On 5/28/17 12:13 PM, James Srinivasan wrote:
[snip]
I can't call AccumuloInputFormat.setConnectorInfo again since it has
already been called, and I presume adding the serialised token to the
Configuration would be insecure?
Yeah, the configuration can't protect sensitive information. MapReduce/YARN
has special handling to make sure those tokens serialized in the Job's
credentials are only readable by you (the job submitter).

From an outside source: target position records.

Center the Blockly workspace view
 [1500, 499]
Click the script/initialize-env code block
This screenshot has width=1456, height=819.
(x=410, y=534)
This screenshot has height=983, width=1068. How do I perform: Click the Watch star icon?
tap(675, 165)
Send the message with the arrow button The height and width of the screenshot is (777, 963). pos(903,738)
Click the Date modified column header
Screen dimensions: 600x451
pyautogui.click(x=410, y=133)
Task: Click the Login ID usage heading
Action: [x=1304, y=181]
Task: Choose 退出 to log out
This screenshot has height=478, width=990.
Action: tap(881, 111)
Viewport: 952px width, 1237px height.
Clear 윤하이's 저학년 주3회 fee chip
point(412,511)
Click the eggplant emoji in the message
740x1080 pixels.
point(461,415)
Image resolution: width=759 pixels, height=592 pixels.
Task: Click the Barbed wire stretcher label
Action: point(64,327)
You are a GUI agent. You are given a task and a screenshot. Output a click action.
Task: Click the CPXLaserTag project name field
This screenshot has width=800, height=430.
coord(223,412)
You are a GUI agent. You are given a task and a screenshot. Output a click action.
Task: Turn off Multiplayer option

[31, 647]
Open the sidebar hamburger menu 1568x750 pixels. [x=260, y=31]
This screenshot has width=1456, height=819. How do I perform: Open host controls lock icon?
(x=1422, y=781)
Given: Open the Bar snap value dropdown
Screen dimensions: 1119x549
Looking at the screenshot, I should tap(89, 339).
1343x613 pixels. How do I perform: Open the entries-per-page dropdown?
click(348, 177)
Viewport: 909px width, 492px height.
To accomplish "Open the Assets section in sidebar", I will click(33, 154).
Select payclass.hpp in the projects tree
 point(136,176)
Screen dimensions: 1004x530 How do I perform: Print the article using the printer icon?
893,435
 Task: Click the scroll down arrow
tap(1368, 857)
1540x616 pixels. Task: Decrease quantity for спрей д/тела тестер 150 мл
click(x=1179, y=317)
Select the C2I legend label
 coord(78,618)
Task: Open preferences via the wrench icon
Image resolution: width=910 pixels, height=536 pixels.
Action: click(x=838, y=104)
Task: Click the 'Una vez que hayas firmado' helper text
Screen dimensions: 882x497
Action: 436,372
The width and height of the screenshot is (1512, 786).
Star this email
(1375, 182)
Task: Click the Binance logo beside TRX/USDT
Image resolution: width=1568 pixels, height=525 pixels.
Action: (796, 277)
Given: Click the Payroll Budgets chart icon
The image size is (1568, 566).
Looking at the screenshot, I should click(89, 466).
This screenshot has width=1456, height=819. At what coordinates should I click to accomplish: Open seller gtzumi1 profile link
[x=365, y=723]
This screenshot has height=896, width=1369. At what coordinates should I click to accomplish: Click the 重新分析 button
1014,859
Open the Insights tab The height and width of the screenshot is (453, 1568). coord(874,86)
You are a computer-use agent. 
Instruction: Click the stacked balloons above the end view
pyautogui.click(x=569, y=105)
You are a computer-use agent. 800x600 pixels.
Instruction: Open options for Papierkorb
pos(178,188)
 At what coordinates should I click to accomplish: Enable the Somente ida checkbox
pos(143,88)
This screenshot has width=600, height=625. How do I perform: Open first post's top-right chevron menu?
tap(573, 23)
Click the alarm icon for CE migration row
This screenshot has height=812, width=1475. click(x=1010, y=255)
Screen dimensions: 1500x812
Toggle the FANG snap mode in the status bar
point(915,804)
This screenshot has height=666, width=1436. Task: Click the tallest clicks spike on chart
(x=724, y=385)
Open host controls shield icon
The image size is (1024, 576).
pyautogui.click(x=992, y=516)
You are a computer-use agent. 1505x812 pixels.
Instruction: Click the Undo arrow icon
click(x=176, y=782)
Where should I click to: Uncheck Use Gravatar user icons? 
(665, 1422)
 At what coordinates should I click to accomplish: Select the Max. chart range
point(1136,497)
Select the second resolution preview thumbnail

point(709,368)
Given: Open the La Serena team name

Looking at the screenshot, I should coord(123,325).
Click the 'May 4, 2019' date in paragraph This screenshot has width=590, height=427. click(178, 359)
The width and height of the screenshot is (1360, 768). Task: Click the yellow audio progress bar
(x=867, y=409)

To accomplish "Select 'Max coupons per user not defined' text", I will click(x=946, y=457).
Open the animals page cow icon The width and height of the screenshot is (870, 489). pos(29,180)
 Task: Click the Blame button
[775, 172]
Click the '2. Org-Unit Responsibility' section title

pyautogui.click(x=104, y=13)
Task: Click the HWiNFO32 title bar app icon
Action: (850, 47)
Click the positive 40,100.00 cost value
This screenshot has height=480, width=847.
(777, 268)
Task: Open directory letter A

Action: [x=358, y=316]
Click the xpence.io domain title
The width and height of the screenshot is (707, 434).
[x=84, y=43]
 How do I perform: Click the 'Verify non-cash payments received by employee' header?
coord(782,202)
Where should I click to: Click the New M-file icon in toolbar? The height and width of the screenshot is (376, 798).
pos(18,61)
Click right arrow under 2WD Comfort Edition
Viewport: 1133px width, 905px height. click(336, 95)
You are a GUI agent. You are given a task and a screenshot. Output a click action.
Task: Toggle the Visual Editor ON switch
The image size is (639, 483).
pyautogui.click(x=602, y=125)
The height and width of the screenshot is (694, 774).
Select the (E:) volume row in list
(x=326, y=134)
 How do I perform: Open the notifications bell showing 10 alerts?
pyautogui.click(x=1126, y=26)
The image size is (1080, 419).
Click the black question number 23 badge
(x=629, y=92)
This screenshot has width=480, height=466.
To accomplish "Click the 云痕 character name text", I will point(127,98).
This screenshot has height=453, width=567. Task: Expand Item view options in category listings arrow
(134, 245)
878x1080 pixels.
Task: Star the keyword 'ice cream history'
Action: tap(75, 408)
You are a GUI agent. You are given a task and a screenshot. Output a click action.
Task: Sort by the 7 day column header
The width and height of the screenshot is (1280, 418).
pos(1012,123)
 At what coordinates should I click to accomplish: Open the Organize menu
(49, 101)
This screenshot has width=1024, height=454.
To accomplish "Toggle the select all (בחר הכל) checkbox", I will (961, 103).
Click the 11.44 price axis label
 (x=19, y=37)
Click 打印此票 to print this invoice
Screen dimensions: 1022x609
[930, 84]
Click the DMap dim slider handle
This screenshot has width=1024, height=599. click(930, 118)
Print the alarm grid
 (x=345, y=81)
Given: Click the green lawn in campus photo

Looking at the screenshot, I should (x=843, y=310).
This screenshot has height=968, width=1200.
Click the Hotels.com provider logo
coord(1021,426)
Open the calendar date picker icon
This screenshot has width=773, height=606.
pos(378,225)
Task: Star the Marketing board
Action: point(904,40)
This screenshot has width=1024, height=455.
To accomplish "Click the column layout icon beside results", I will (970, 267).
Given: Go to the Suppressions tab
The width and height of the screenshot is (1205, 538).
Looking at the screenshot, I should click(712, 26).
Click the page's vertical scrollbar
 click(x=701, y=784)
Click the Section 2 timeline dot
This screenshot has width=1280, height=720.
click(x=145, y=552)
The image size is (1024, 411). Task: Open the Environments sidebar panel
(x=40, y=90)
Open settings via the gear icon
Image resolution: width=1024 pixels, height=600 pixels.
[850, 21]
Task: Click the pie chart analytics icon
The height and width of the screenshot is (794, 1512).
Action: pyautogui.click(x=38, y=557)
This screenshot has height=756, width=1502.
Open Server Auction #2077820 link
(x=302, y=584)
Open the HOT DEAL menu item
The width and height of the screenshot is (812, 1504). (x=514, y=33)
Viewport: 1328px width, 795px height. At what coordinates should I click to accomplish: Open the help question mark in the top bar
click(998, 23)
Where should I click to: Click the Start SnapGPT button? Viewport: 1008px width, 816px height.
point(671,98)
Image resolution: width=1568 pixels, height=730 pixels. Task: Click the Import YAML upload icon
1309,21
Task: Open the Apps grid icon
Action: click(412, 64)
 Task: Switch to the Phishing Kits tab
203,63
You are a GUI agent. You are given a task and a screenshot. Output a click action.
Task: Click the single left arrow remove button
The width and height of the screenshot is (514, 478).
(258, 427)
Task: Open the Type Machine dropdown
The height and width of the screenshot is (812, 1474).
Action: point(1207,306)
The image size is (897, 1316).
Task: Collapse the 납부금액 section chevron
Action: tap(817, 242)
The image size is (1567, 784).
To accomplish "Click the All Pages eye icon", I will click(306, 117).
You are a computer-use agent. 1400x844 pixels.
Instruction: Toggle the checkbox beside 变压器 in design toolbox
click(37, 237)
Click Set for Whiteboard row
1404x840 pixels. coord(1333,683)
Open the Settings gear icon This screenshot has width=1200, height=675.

The thing I don't entirely follow is how you've gotten into this situation
to begin with. The adding of the delegation tokens to the Job's credentials
should be done by Accumulo's MR code on your behalf (just like it's
obtaining the delegation token, it would automatically add it to the job for
ya).
Any chance you can provide an end-to-end example? I am also pretty
Spark-ignorant -- so maybe I just don't understand what is possible and what
isn't..
Hmm, after further investigation concentrating on just MapReduce (and
not Spark) it seems the GeoMesaAccumuloInputFormat class might need
more significant work than just s/PasswordToken/KerberosToken that I
got away with previously. For example, sending an Accumulo password in
the Hadoop conf probably isn't ideal either.
Fortunately I found this:
https://github.com/apache/hive/blob/master/accumulo-handler/src/java/org/apache/hadoop/hive/accumulo/mr/HiveAccumuloTableInputFormat.java
Is it a good example of Accumulo + MapReduce that I can copy?
Thanks,
James
That one is definitely over-kill. There's a bit of reflection in there
to work around older versions of Accumulo. However, it should be an
example of something that does work with Kerberos authentication.
Also, take note that Hive uses the InputFormat regardless of the
execution engine (local, MapReduce, Tez, etc). There are some comments
to that effect in the code. You can likely simplify those methods/blocks
as well :)